Had Oliver somehow arranged it himself? He would know the exact timings, and the location of the boxes in his house. He could easily have organised an alibi for himself, wherever he was, and maintain a steadfast innocence of all that had happened. And he struck Thea as a deeply improbable murderer. He was too fragile, surely? One kick to his shin, and he would topple. And Fraser was scarcely more robust. Fraser, if guilty of anything, was likely to be the perpetrator of a far more subtle crime – a crime against her own mother.
And there was that laugh. Were laughs hereditary? Would you laugh the same as your father, even if you had never met him? Thea was sceptical of the claims of separated twins to have led identical lives, in which they choose the same colour schemes for their bathrooms and both marry men called Steve and go to a remote Cornish village for their holidays every year. Thea suspected that any two people, chosen at random, would find as many points in common, once they started to search for them.
But laughing was a peculiar thing. Her father and Damien both cackled in exactly the same way – but then Damien had grown up hearing it, and could easily have imitated it from his first months. Nobody else in Thea’s family did it – and here were three people all braying in the same weird way: Mo, Fraser and Melissa.

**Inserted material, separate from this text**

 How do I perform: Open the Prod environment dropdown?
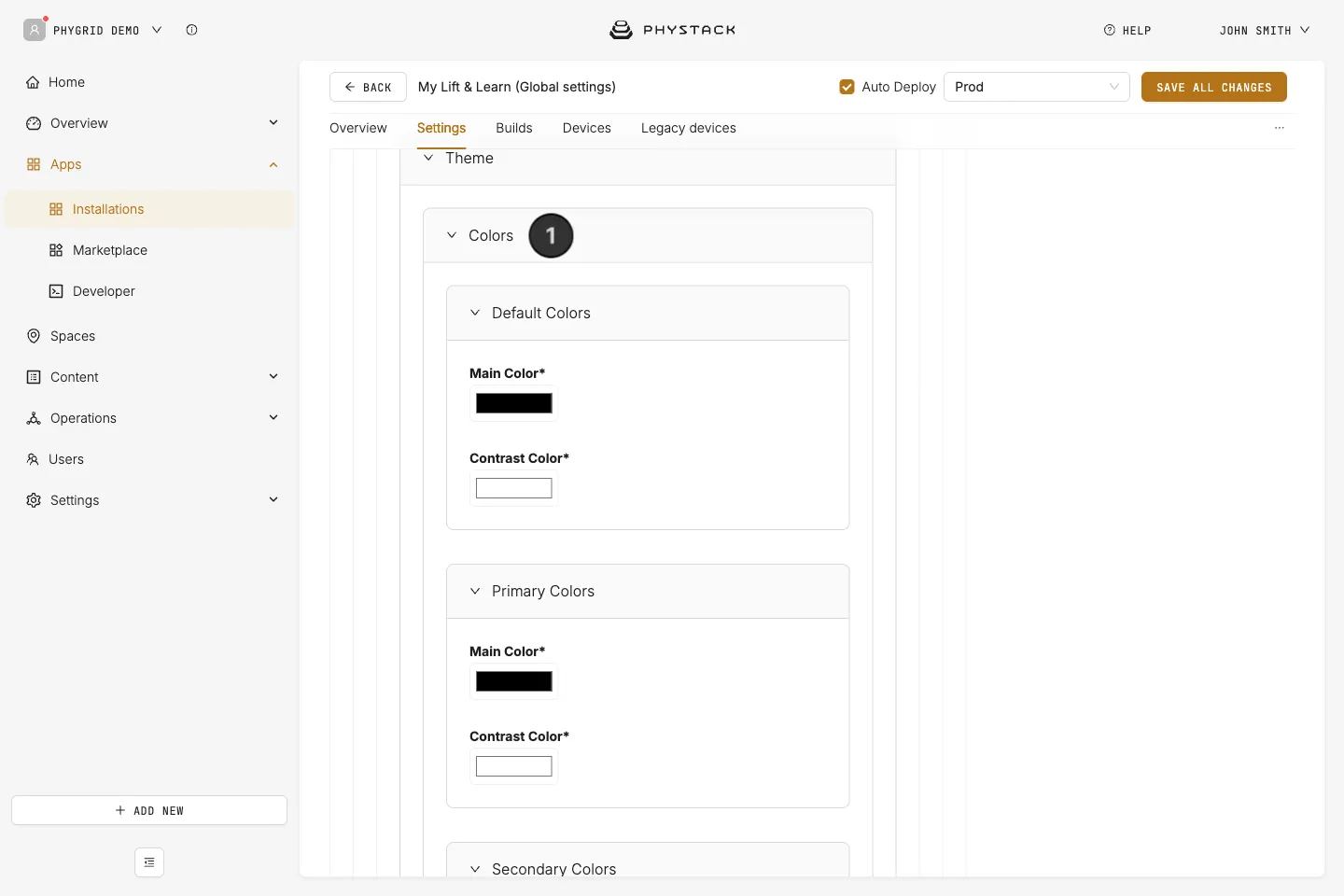coord(1037,87)
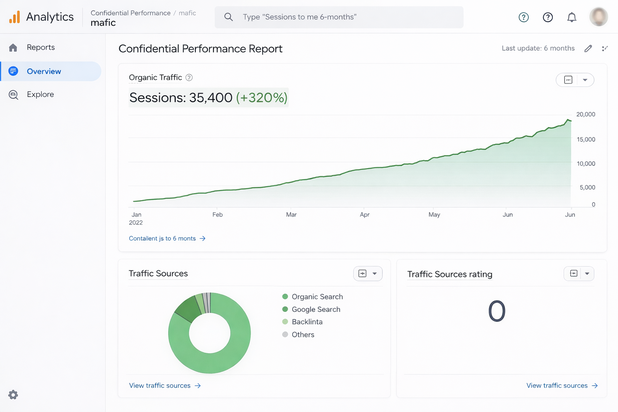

She tried to guess where Gladwin might be and what she might be doing, so soon after discovering a second body. It was close to two o’clock and nobody had yet had any lunch. Any social requirement to escort her mother and the others to a local hostelry seemed to have evaporated. There was an aimless hanging about that was getting increasingly on her nerves. She remembered Fraser and her mother saying they planned to stay another night, and wondered whether the events of th
e morning had changed their minds. They would probably opt to stay, assuming that Thea could not be left; that at least one person must remain on guard, staying overnight again. Her mind suggested that this was in fact not a bad idea, but her feelings rebelled. She preferred to be alone. She was thoroughly accustomed to her own company, whether in Witney or one of the house-sits. She understood her own rhythms and quirks, and found another person jangling. Two other people comprised a crowd.

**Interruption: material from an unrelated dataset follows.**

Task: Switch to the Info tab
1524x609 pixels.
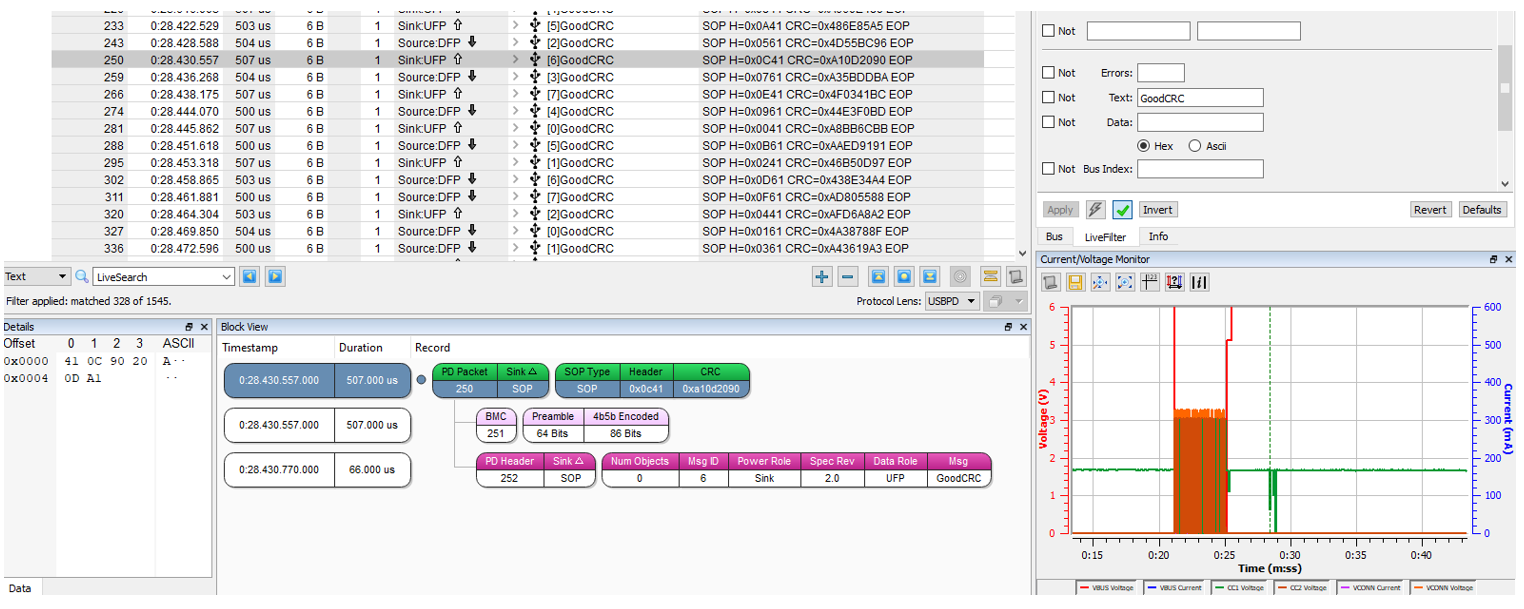Action: tap(1158, 237)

‘Listen,’ she began, ‘we can’t just mess about here, with nothing to do. I think you should all go and look for Jason, and then go home. I’ll be fine. Sonia will probably want to see me before long, anyway.’
‘We’re in the way,’ summarised Mo, with a forgiving smile. ‘And I for one am hungry.’
‘And where is Jason?’ asked Thea’s mother. ‘Will he still be waiting for us in that pub? It’s an hour and a half later than we said.’